Despite desperately needing a liver cleanse, I immediately said yes to drinks that night with Leo.
We met at six o’clock. Cocktails turned into appetizers and appetizers turned into dinner with a bottle of wine.
We talked about our shared impression of Sterling as sympathetic despite being privileged and Leo’s failure to convince him that the best course would be settling out of court.
“My wife tells me I need to take something to trial one of these days.

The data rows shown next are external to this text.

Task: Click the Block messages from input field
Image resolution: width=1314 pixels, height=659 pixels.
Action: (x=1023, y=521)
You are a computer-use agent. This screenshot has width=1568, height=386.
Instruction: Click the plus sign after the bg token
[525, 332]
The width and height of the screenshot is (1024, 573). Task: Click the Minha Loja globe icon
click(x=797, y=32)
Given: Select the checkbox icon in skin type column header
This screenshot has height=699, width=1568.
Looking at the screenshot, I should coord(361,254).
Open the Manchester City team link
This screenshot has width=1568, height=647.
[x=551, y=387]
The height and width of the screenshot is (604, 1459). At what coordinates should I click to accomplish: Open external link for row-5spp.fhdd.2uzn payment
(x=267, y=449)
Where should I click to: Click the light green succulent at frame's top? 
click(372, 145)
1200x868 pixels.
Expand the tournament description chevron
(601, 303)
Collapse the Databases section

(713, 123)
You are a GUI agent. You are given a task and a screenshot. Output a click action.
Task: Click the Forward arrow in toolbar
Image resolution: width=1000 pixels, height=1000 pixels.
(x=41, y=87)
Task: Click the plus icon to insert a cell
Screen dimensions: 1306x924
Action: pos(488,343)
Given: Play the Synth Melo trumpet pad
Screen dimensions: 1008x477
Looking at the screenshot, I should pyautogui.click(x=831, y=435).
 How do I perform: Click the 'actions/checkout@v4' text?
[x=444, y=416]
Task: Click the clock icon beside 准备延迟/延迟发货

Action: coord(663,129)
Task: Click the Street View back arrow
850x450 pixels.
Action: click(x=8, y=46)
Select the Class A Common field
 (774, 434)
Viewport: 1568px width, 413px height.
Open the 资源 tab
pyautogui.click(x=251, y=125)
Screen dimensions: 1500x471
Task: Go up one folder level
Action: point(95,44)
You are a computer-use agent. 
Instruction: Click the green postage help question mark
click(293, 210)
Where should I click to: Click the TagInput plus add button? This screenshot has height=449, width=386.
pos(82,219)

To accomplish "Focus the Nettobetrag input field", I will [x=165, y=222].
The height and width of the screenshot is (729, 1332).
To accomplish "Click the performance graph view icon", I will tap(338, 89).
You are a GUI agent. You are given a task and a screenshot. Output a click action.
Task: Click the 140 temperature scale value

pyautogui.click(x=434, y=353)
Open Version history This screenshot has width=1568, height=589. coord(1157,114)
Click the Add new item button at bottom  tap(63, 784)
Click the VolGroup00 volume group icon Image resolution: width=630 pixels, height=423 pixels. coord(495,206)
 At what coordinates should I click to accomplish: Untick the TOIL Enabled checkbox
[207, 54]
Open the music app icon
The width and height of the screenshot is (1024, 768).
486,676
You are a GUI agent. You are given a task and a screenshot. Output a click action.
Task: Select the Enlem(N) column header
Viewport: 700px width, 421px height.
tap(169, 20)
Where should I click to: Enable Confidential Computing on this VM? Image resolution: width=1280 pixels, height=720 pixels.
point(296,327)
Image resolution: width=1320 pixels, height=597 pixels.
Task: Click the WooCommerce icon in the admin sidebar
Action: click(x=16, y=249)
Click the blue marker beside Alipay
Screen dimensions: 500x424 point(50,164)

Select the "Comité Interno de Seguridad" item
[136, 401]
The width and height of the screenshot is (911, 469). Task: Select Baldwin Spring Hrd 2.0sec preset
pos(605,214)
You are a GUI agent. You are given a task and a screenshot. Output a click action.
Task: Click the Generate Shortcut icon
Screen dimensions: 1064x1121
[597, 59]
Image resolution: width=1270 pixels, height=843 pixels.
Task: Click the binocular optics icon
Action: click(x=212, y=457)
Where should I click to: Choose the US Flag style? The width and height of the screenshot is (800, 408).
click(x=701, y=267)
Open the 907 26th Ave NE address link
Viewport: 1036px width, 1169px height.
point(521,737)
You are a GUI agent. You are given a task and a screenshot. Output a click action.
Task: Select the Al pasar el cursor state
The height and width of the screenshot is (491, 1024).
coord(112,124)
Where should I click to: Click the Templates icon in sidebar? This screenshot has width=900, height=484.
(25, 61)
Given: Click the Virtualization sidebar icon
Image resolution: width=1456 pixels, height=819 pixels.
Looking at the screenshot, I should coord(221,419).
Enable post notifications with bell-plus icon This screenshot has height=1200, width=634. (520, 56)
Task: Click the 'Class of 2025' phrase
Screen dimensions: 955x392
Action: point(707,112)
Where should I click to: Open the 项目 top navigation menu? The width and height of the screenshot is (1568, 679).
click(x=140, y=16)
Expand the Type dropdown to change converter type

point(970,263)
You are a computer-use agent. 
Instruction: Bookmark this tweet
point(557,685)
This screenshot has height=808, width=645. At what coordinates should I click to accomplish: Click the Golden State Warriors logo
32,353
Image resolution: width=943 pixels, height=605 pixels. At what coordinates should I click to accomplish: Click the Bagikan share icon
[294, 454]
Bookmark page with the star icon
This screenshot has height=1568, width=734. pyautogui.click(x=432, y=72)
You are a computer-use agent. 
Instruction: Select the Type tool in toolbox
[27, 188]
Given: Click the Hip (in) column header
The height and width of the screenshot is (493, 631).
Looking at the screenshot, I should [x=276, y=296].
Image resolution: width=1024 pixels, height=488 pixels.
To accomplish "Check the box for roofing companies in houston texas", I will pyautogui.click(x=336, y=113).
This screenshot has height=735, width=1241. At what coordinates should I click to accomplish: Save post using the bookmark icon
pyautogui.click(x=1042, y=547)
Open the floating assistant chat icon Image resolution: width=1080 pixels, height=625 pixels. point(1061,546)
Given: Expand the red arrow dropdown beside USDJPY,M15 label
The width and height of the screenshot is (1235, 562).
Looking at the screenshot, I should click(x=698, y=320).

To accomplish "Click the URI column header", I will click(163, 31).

She’s a jury consultant, so she lives for the courtroom.
She’s amazing at what she does. But believe it or not, I get shy in court.
I’m just not a litigator at heart, and I don’t want to cede the spotlight to the Perry Masons of the world, like Eddie. So I’m wired to settle.”
I imagined Leo’s wife as an Amal Clooney type: flawless, ambitious, effortlessly handling it all. I wondered what it would be like to be half of a power couple.
“We have twin boys, Aldous and Kingsley. A&K. An homage to the firm that’s given them a comfortable life.”
My EQ antenna sensed that someone like Leo didn’t always get the chance to share things about his personal life. Something about how easily he was opening up made me feel self-conscious in a way I tried masking by asking more questions.
“Do you think they’ll grow up and become lawyers?” I asked.